Maureen Avalon Huntar’z

Rainha das Fadas, Deusa Fada, Reitora, Mandamento da Paciência.

 

— Faz muito tempo que não digo este nome… — ela suspira pesadamente antes de continuar a me responder, como se tivesse acabado de se lembrar de um detalhe importante há muito esquecido. 

— Depois que me tornei Reitora, não usei meu nome completo… Perdão. — algo em sua voz me diz que ela está realmente refletindo sobre isso; algo em sua voz me diz que ali há uma pequena pontada de culpa. — É algo estritamente burocrático, entretanto fadado ao erro. — não deixo de estranhar um pouco a preposição utilizada para falar sobre os erros básicos da burocracia. 
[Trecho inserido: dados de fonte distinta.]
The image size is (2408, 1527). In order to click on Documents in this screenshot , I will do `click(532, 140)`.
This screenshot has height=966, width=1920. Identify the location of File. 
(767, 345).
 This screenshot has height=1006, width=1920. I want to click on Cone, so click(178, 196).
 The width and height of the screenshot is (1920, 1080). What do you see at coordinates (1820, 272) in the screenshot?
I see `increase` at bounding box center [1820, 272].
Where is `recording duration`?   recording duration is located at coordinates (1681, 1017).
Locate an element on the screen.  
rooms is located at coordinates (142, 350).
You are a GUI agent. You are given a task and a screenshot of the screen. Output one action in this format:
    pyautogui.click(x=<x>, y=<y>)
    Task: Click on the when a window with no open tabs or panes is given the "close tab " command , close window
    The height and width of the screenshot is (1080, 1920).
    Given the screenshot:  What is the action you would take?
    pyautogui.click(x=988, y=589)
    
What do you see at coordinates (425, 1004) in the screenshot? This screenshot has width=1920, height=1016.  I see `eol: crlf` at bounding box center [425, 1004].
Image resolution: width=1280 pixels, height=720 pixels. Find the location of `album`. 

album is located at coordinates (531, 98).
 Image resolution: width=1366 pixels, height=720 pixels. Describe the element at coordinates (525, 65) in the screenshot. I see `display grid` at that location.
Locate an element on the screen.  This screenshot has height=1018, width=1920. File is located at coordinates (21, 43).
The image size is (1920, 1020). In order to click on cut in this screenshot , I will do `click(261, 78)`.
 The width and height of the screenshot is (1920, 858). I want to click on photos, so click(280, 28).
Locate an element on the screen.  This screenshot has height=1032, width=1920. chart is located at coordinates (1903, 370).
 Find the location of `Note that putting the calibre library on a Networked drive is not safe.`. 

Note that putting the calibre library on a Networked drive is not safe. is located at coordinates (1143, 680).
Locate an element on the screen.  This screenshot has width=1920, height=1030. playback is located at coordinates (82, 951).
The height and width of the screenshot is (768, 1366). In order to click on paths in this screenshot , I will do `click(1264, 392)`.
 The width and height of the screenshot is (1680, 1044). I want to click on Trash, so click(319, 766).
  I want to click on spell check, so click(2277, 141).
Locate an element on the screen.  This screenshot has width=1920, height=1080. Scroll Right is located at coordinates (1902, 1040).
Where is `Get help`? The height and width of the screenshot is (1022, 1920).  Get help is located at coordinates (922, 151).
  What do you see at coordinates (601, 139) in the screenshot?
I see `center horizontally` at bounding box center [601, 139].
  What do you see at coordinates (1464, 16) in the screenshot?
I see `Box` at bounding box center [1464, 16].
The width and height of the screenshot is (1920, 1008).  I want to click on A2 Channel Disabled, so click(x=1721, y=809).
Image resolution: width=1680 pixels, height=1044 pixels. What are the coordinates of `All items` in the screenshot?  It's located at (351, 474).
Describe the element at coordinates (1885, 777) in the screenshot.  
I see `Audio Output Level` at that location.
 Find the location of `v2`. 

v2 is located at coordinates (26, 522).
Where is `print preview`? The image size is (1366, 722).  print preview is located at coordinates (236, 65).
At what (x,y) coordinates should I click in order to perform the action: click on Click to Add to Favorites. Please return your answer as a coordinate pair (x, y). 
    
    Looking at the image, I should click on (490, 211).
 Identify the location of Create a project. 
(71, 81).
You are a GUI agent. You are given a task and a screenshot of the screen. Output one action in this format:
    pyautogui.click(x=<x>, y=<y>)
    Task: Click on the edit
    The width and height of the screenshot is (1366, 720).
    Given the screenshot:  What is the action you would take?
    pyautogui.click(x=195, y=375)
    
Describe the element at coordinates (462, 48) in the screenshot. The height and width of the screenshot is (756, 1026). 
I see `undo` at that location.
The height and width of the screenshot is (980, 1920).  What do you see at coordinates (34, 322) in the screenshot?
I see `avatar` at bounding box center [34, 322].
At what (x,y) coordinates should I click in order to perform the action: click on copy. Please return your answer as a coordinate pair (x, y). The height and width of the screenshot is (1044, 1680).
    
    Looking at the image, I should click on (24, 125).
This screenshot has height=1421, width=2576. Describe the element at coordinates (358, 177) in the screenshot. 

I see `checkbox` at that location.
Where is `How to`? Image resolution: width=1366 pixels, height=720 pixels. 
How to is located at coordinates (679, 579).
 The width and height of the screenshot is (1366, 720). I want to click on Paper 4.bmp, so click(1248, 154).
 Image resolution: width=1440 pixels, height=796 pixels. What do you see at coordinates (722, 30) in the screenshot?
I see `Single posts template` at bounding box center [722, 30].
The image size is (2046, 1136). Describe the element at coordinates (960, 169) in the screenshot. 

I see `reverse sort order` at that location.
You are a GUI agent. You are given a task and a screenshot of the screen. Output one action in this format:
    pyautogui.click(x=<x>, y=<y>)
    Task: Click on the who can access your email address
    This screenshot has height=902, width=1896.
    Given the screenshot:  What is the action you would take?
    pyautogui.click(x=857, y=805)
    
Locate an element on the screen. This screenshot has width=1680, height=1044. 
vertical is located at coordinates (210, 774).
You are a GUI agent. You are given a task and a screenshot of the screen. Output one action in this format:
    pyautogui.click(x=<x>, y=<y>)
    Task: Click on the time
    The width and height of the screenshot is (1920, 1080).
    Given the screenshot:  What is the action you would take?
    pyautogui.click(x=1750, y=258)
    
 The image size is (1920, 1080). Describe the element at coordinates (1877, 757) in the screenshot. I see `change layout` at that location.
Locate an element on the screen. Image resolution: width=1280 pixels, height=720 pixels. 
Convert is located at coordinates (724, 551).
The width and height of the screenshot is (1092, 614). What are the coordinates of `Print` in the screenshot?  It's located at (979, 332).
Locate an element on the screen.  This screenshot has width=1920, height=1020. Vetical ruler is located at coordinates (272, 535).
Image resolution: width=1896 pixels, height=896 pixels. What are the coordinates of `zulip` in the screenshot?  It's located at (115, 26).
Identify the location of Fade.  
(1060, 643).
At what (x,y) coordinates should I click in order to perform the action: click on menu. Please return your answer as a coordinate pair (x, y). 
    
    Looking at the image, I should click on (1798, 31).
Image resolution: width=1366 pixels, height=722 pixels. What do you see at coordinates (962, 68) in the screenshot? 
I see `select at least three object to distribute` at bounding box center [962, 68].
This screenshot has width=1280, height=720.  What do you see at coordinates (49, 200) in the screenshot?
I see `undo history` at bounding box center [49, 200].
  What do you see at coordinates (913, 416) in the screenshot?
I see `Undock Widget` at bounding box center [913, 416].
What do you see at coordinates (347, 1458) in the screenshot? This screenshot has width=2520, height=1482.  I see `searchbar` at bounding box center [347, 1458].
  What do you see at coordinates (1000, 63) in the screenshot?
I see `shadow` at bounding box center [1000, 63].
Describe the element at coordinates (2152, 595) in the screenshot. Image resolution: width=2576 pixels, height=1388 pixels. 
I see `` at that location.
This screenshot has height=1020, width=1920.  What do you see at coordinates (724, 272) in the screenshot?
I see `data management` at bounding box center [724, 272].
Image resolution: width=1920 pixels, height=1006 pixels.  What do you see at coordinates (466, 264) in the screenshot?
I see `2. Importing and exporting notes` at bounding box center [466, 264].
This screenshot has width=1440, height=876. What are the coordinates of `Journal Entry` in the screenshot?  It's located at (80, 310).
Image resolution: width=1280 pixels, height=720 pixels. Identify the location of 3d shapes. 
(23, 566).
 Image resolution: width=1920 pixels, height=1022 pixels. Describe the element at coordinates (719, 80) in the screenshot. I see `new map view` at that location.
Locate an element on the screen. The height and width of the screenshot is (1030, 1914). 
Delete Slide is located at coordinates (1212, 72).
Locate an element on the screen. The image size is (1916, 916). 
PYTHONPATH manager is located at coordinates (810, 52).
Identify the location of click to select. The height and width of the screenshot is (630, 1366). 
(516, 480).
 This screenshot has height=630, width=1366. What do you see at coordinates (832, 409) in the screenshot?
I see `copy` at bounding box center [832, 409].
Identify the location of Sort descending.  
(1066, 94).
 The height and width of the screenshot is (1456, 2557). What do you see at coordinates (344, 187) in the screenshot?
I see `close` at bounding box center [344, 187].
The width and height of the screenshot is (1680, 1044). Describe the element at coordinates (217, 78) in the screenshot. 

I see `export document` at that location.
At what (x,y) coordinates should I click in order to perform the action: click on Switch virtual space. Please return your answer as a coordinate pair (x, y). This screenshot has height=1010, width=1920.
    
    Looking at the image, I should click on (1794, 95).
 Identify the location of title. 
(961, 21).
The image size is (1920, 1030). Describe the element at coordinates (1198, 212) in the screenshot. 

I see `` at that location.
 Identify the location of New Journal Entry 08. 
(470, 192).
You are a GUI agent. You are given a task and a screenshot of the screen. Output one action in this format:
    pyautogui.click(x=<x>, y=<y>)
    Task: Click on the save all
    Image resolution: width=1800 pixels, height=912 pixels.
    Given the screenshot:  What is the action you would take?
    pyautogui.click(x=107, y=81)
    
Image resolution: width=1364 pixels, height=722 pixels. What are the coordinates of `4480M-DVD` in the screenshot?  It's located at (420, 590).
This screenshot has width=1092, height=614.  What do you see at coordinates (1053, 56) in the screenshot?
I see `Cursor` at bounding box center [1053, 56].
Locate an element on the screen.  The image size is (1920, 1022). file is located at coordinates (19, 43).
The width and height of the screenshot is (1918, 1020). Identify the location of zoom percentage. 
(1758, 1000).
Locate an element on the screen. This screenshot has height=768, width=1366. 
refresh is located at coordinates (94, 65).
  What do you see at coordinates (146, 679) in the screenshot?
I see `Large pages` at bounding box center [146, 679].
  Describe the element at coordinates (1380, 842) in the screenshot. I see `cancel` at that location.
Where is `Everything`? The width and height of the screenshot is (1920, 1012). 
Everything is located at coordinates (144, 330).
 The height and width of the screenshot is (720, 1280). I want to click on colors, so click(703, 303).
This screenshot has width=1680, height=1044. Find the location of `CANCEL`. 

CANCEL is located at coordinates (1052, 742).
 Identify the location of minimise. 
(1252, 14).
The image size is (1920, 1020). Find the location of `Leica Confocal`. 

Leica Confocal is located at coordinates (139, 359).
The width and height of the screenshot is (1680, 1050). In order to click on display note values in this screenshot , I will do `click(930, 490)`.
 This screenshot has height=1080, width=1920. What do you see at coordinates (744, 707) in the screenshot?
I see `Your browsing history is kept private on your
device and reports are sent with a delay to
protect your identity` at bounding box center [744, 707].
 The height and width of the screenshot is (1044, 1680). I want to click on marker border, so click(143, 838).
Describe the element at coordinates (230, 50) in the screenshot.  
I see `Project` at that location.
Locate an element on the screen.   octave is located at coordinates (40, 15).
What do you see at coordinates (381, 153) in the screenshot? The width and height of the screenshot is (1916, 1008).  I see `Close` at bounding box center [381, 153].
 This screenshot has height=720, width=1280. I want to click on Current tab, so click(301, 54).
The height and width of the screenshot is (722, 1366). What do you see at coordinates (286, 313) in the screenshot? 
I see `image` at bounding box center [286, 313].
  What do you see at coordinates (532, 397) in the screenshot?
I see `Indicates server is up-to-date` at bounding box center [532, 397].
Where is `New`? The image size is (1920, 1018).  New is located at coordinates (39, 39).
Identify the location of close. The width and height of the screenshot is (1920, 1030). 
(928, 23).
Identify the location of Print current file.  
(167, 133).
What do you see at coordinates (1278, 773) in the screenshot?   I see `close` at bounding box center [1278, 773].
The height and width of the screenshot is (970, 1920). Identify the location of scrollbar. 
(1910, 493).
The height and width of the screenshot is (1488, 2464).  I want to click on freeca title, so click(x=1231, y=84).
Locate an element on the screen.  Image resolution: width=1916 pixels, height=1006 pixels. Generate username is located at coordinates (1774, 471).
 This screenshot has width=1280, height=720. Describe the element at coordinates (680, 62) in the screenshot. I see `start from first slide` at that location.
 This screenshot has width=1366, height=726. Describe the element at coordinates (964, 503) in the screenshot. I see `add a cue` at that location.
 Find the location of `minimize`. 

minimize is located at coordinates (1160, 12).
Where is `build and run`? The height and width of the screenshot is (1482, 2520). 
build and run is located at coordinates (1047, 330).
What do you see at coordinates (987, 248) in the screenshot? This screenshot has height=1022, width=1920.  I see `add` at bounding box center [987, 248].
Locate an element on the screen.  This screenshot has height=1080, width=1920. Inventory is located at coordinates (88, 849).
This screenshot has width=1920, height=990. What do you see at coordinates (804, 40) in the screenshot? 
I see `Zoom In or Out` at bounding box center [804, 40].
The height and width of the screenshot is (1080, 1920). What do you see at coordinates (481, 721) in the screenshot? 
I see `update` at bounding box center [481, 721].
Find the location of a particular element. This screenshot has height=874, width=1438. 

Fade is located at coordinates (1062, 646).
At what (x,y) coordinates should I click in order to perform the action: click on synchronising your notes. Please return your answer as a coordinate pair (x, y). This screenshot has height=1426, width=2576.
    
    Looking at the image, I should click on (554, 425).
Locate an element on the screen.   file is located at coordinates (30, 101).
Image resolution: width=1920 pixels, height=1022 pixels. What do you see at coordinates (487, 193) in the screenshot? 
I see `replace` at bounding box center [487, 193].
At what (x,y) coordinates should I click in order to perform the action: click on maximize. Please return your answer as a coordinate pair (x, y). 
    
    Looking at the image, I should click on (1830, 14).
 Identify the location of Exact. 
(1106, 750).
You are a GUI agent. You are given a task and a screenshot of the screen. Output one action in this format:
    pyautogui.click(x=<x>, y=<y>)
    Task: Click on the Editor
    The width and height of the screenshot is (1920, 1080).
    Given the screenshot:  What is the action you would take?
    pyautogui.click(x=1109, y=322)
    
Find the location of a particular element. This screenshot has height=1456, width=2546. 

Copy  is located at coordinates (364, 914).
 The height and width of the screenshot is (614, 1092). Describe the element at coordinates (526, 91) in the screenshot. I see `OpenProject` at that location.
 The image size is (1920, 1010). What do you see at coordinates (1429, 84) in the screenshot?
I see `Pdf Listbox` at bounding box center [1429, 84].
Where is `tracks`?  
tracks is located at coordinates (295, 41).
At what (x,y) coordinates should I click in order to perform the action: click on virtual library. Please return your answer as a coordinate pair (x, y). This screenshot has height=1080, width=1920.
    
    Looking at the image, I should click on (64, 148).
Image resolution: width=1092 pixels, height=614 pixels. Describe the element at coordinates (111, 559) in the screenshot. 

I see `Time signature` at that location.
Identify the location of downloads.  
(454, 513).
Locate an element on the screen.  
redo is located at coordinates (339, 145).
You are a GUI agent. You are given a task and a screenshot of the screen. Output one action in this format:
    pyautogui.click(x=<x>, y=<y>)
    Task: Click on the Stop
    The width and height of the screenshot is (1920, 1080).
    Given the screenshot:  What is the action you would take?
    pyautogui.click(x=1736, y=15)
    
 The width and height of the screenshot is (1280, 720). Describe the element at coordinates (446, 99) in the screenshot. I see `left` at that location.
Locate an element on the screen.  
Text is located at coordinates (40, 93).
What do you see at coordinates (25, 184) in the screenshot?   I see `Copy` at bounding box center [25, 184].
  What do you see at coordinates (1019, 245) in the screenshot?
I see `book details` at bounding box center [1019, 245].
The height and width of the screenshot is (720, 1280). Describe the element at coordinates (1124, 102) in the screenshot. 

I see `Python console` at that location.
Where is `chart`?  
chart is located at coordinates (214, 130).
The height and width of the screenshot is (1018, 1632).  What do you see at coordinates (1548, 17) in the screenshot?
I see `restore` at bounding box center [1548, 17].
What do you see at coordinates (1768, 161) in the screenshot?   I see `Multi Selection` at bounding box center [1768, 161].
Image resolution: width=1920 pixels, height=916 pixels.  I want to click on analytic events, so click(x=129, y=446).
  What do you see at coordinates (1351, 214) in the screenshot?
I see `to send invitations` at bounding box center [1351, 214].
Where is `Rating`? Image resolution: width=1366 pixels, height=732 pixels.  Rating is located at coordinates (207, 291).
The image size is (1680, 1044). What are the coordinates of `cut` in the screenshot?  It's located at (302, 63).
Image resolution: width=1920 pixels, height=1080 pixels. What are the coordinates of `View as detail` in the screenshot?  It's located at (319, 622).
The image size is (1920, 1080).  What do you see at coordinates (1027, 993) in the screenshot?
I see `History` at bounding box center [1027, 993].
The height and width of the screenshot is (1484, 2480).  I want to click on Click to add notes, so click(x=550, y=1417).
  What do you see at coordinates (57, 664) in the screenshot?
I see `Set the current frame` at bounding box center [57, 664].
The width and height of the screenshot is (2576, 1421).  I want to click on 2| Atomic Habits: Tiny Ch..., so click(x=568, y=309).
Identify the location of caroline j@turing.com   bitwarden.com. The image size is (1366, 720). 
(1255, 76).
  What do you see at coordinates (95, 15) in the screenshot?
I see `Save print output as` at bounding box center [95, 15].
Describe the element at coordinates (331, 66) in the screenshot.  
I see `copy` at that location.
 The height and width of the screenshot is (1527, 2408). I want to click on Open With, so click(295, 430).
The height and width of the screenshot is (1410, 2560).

Na minha cabeça, faria muito mais sentido ser algo burocrático, portanto fadado ao erro, pois toda burocracia era falha e insuficiente. Ela não parecia concordar muito com isso; não pela sua fala, pelo menos. Não deixo o estranhamento visível e não a corrijo em relação a isso.

— Tá tudo bem. Foi só uma correção. 

— Da minha parte, uma nota mental, somente. — enuncia, com um ar plácido.

Eu espero um pouco, sopesando se eu deveria ou não me sentir desconfortável com a situação. Resolvo que não vale a pena; talvez nem houvesse nada para me dar aquele sentimento, ali. Sendo assim, só continuo.

— E como você é o mandamento da paciência, você é a deusa da paciência? — questiono apenas para me certificar, visto que, pela lógica ditada por Meliriodas na entrevista anterior, eu já sabia a resposta. — Quais são os Mandamentos? Esqueci de perguntar pro Melo. — adiciono de uma vez, para não perdermos muito, já que já sabia a resposta da pergunta anterior. 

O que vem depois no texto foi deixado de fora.